Social Web sollte auch social sein!

Der AGB-Unfug muss ein Ende haben. Das Internet macht sich in der Gesellschaft breit, und kaum jemand bekommt es bewusst mit. Aufklärung hilft nicht. Wie auch? Das ist nicht neu. Aufklärung war noch nie eine wirkliche Lösung. Wenn es zu kompliziert ist, ist es zu kompliziert. Noch bevor Sascha Lobo seine Kolumne heute veröffentlichte, twitterte Johnny Haeusler: „Hiermit akzeptiere ich die Allgemeinen Geschäftsbed…“ Klick. Und er hat damit (genau, womit denn?) recht. Die Gesellschaft muss reibungsarm funktionieren.

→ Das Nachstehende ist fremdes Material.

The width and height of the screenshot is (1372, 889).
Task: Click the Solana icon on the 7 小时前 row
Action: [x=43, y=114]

Wenn sie jedoch auffällig merkwürdig funktioniert und uns ständig überrascht und zur Problemlösung anhält, ist der Rat, die Gesellschaft möge in jedem an sie angeschlossenem Gehirn mitprozessiert werden, keine zielführende Antwort.

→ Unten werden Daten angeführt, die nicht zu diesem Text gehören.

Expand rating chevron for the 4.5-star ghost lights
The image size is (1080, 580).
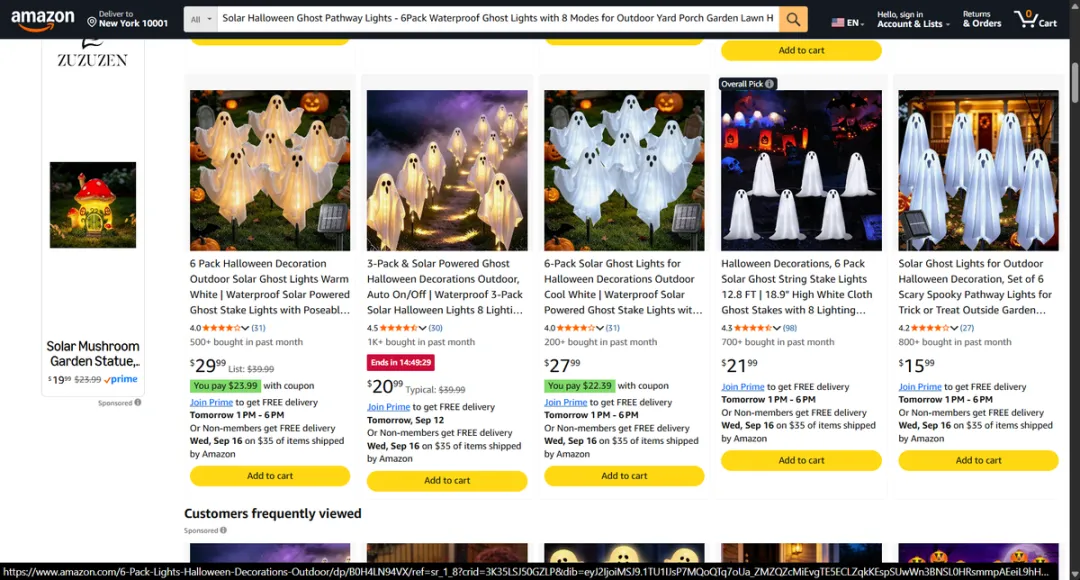tap(422, 328)
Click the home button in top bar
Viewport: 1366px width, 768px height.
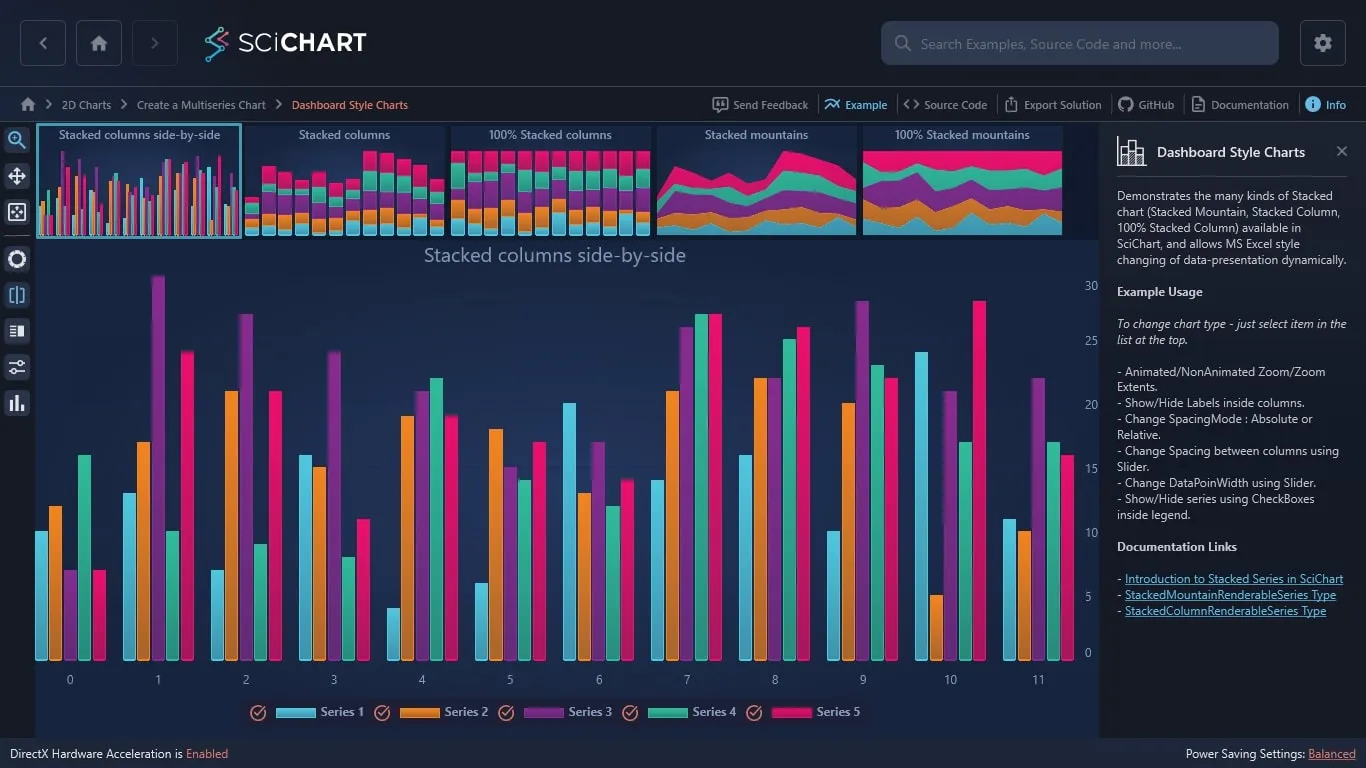coord(98,43)
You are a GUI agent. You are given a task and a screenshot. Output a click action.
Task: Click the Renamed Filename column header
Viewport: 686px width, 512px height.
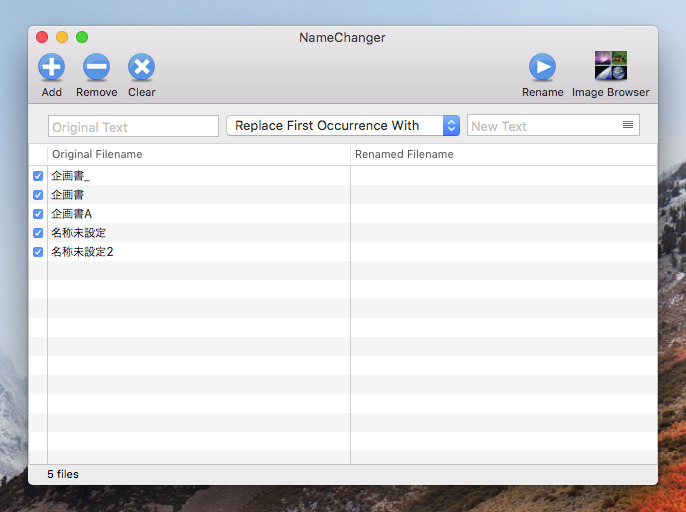click(504, 154)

„Die digitale Aufklärung ist der Ausgang des Nutzers aus seiner selbstverschuldeten Unnerdigkeit“. Das ist ein schöner Satz. Doch das Problem ist anders gelagert. Das Wort digital bedeutet nämlich nichts grundlegend Neues (außer, dass die Maschinen noch näher an unser Gehirn herangerückt sind). Frank Lübberding trägt einen guten Einwand vor. Wenn sich Technologie in der Gesellschaft breitmacht, kann nur die Gesellschaft die Nebenfolgen behandeln. Die „Nerdisierung“ des Einzelnen hilft bei den Problemen, aber nur die „Nerdisierung“ der Politik kann die Probleme auch lösen. Twitters Funktionieren ist inzwischen so wichtig wie die pünktliche Bahn. Die Piraten stehen schon bereit. Sie müssen nur noch lernen, wie sie politische Diskussionen auf Entscheidungen zuspitzen, ohne dass danach alle aus Enttäuschung noch mehr diskutieren.

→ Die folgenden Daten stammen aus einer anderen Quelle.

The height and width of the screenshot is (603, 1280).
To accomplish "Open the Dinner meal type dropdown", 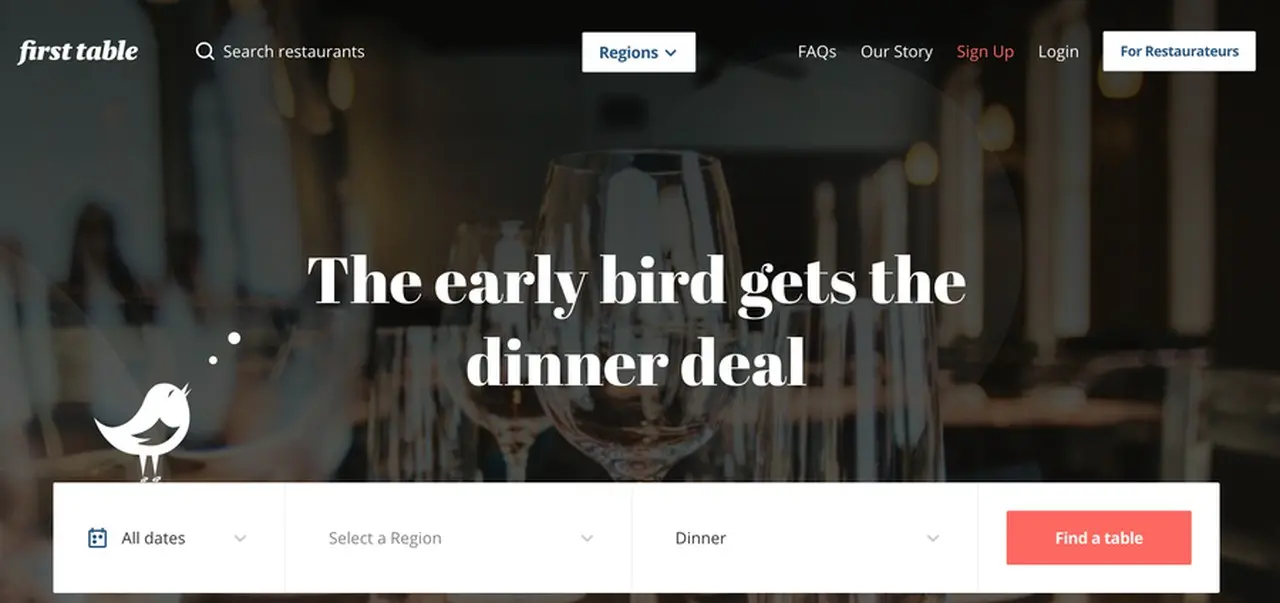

Vielleicht könnte man der AGB-Textflut aber auch noch anders begegnen. Die Teile des Internets, die man als moderner Mensch wirklich braucht, sind überwiegend gar nicht nur kostenlos, sondern tatsächlich frei. Wikipedia, WordPress, Twit.tv. Zustimmungspflichtige AGB gibt es nur dort, wo die Macher im Hintergrund noch Profit vermuten. Twitter hat inzwischen eine Bedeutung gewonnen, bei der man sich wünscht, dass es nicht einfach einem Markt übergeben wird. Twitter hat Probleme, was die eigene Finanzierung betrifft. Vielleicht sollten sie sich darum einfach keine weiteren Gedanken machen. Den die nun angestellten Überlegungen schüren ungute Ahnungen. Werbung wird in der Timeline sehr stören, promoted trends sind nahezu sinnlos. Vielleicht schafft es Twitter ein Verfahren zu entwickeln, mit dem am Honorar prominenter User für Werbetweets mitkassiert werden kann. Twitters Optionen für Geschäftsmodelle wurden nie euphorisch diskutiert. Man ist auch im sechsten Jahr sehr ratlos.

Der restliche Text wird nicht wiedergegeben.